ゴンという犬は慈尊院から高野山へ参拝する人を先導し、高野山の入口まで毎日ガイドしていた犬なのです。
昭和60年代に『慈尊院』の付近に住み着いていた紀州犬と柴犬の雑種で、白い色をした雄の犬がモデルになっています。
『慈尊院』の鐘の音を好んでいたので『ゴン』と呼ばれ、不思議な事に誰も教えていないのに高野山へ参拝する人々の道案内をする様になりました。
最初の内は『九度山駅』と『慈尊院』の間を行き来するだけだった『ゴン』は、その内、高野山町石道の約20kmもの道のりである『慈尊院』と『高野山上の大門』の間の道案内をする様になりました。
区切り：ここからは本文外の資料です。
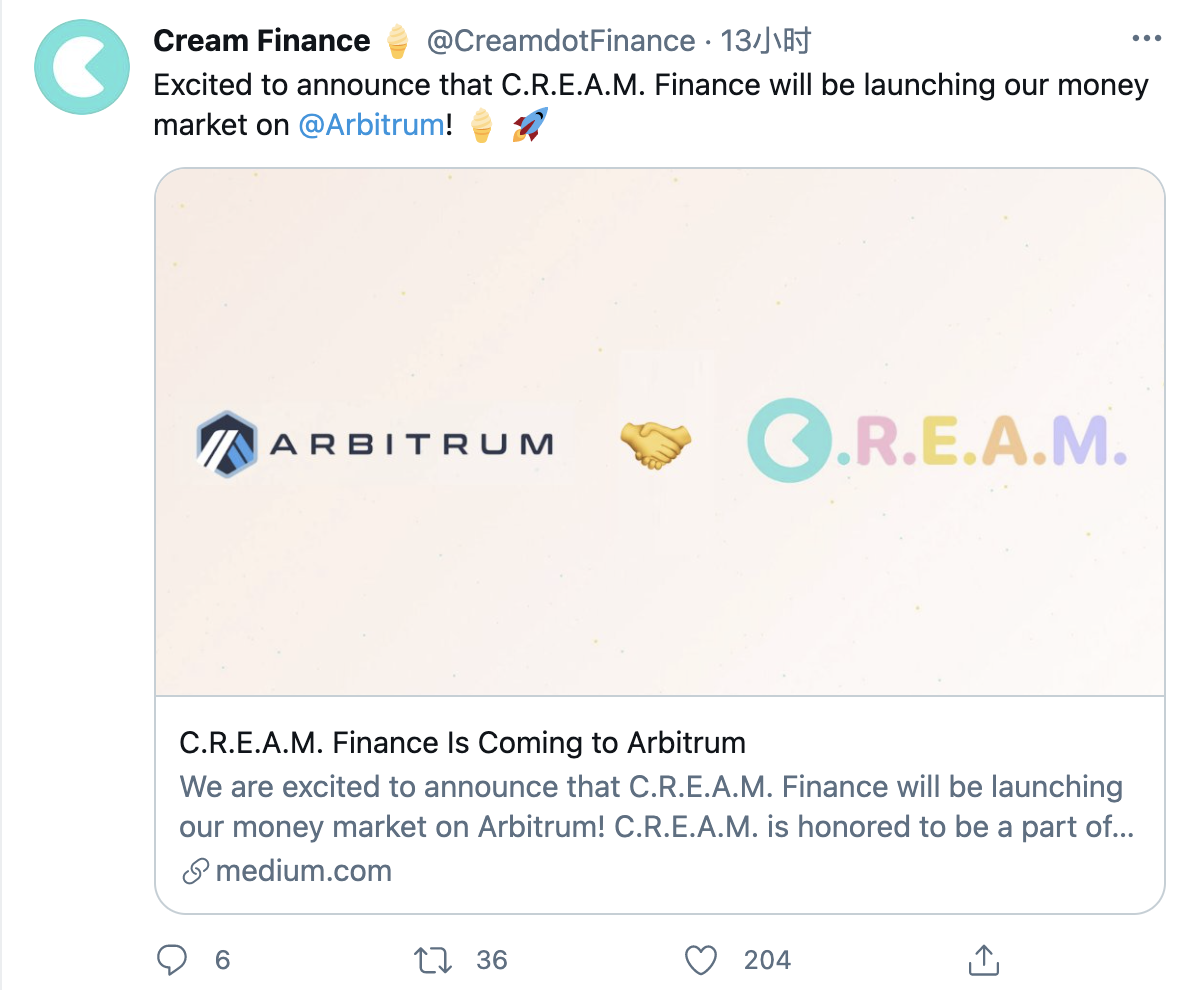Open the @Arbitrum mention link
1188x990 pixels.
click(x=372, y=125)
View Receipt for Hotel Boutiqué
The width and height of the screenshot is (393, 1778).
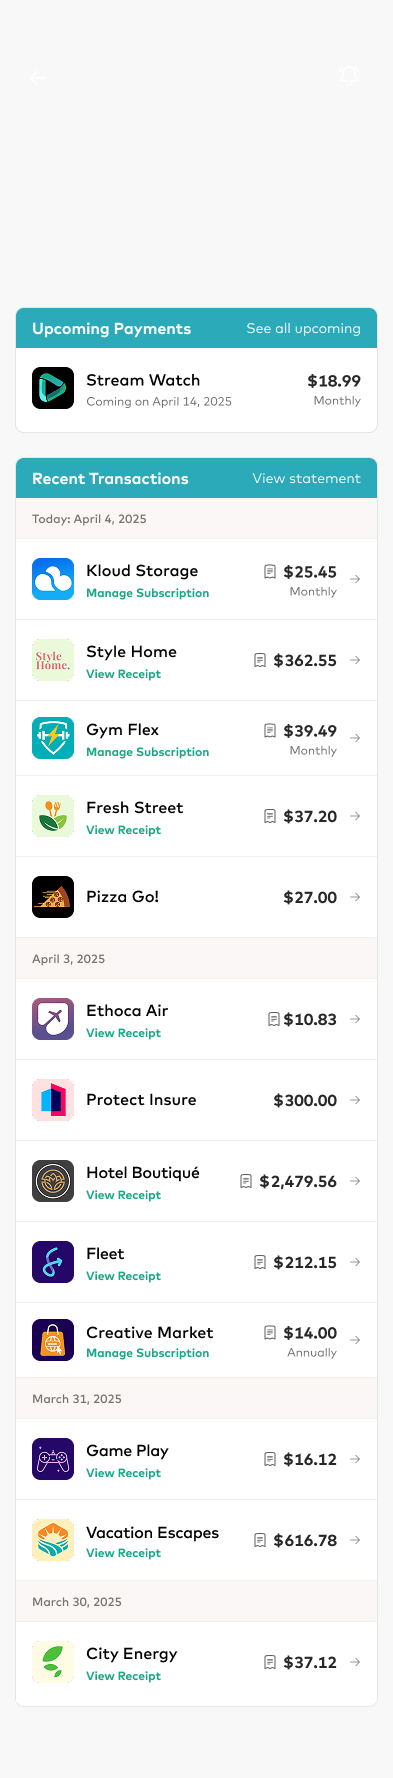point(123,1195)
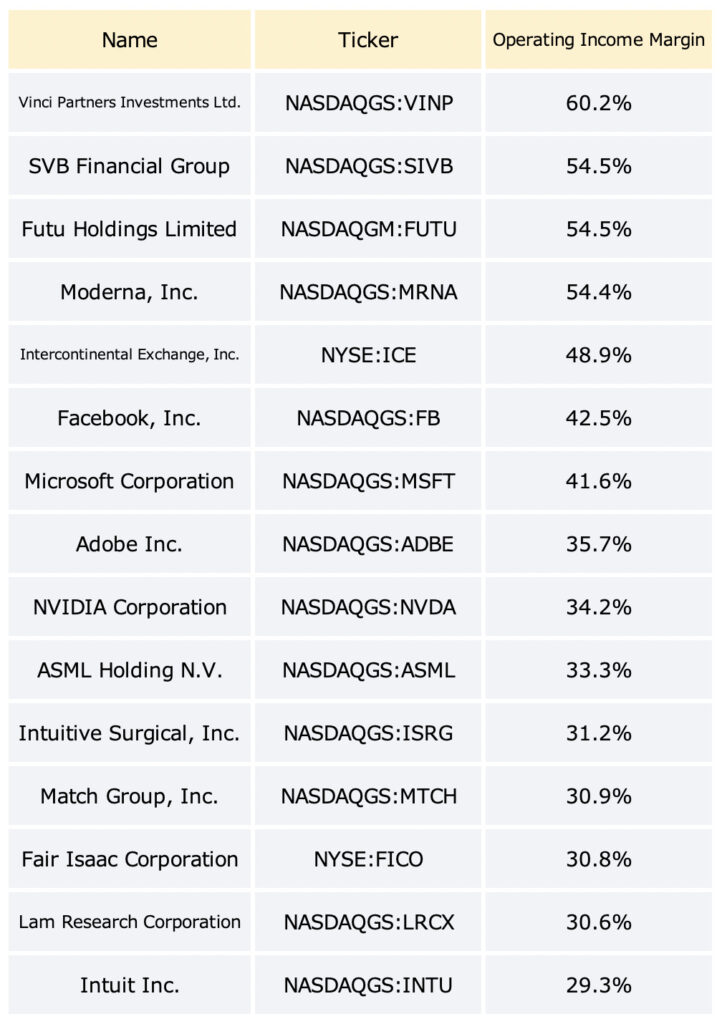Select the Lam Research Corporation cell
722x1024 pixels.
click(x=129, y=922)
驚いた事に早朝『慈尊院』を出発、夕方『高野山上の大門』に到着、そして夜には『慈尊院』に戻って来るというスケジュールを毎日送っていました。
多くの参拝者から愛された『ゴン』は2002年6月5日に息を引き取り、その死を惜しみ同年の7月23日に『慈尊院』境内の弘法大師・空海像の隣に『高野山案内犬ゴンの碑』が建てられました。
かつて空海の時代にも、ゴンのような案内犬がいたとされていて、ゴンは『空海の案内犬の生まれ変わり』として親しまれてきました。
御朱印|108枚目の御朱印を頂きました!
こちらが『慈尊院』の御朱印になります。
中央に『弥勒佛』と描かれ、日本遺産のスタンプが可愛いですね。
アクセス
南海高野線『九度山駅』下車:徒歩22分(1.8km)
駐車場が表門前にあり数台無料で停めれます。
慈尊院:〒648-0151 和歌山県伊都郡九度山町慈尊院832
まとめ|女性に関するご利益が多い女性に人気のお寺!
『慈尊院』は如何でしたでしょうか?
慈尊院はその歴史からも言えるように、女性に関するご利益が多く女性に人気のお寺となっています。
ここ近年特に多いのが、乳がん平癒の祈願で乳がん撲滅の象徴であるピンク色のお守りは、全国から求める人が絶えません。
是非一度『慈尊院』を参拝してみては如何でしょうか。